— Tugas Latihan —
Salin persis bagian teks tentang lahan desa Senyerang di antara "Mulai tahun 1950-an" dan "resin dan buah-buahan.", termasuk kedua bagian tersebut.

Mulai tahun 1950-an dan terus berlanjut sampai tahun 1980-an lahan seluas 33.000 hektar tersebut dibagi-bagi di antara beberapa desa. Desa Senyerang menguasai wilayah seluas sekitar 8.000 hektar, yang oleh penduduknya terus dianggap sebagai wilayah adat mereka. Pemerintah Indonesia mengakui desa Senyerang dan banyak dari tanah adatnya dimasukkan sebagai APL (area untuk penggunaan lain/lahan non-hutan). Ekonomi masyarakat Senyerang bersandar pada perikanan dan pertanian termasuk padi dan kelapa, dan pemanenan hasil hutan, antara lain resin dan buah-buahan.

— Segmen Data —
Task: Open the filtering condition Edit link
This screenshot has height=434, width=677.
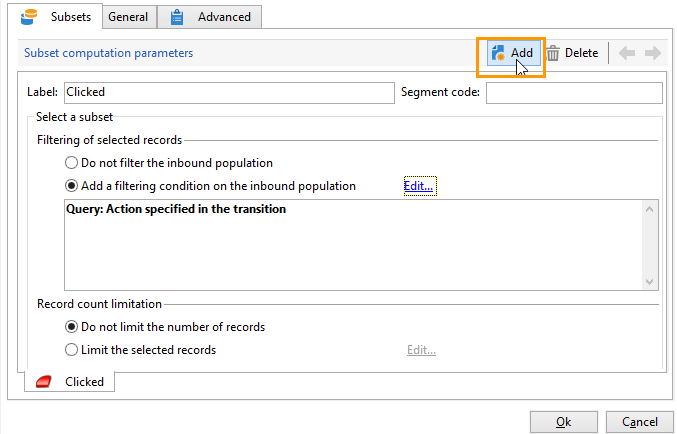Action: coord(419,186)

— Jawaban Lengkap —
Mulai tahun 1950-an dan terus berlanjut sampai tahun 1980-an lahan seluas 33.000 hektar tersebut dibagi-bagi di antara beberapa desa. Desa Senyerang menguasai wilayah seluas sekitar 8.000 hektar, yang oleh penduduknya terus dianggap sebagai wilayah adat mereka. Pemerintah Indonesia mengakui desa Senyerang dan banyak dari tanah adatnya dimasukkan sebagai APL (area untuk penggunaan lain/lahan non-hutan). Ekonomi masyarakat Senyerang bersandar pada perikanan dan pertanian termasuk padi dan kelapa, dan pemanenan hasil hutan, antara lain resin dan buah-buahan.